Count how many lines in the material below contain the word "screenshot", treating uppercase and lowercase as different. Reply with the number alone.

-- Start Rows --

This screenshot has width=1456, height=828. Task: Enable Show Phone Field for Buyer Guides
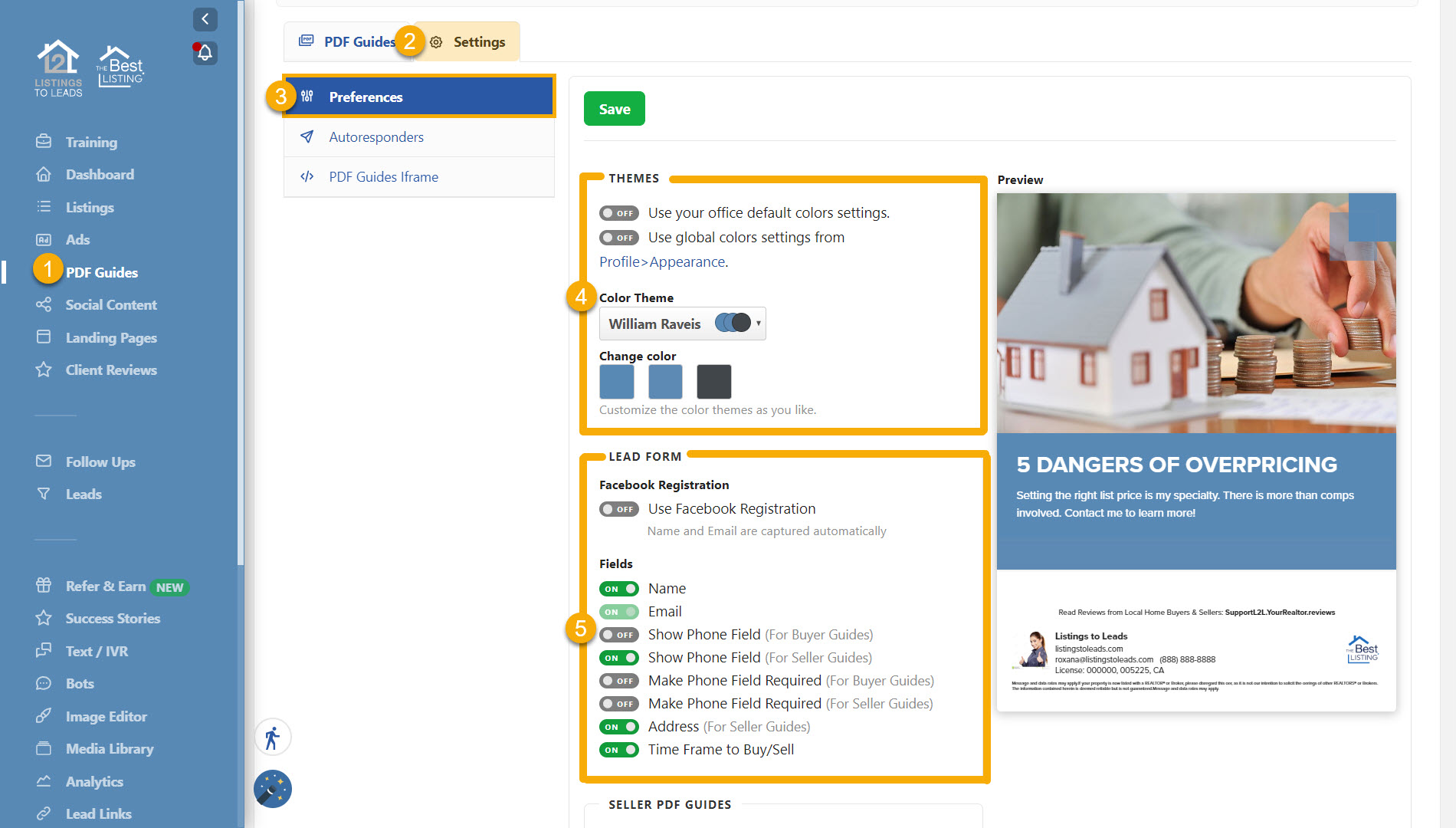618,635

-- End Rows --
-- Start Rows --

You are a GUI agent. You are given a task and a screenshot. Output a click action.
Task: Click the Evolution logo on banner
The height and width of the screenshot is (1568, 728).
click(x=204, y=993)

-- End Rows --

Result of this task: 3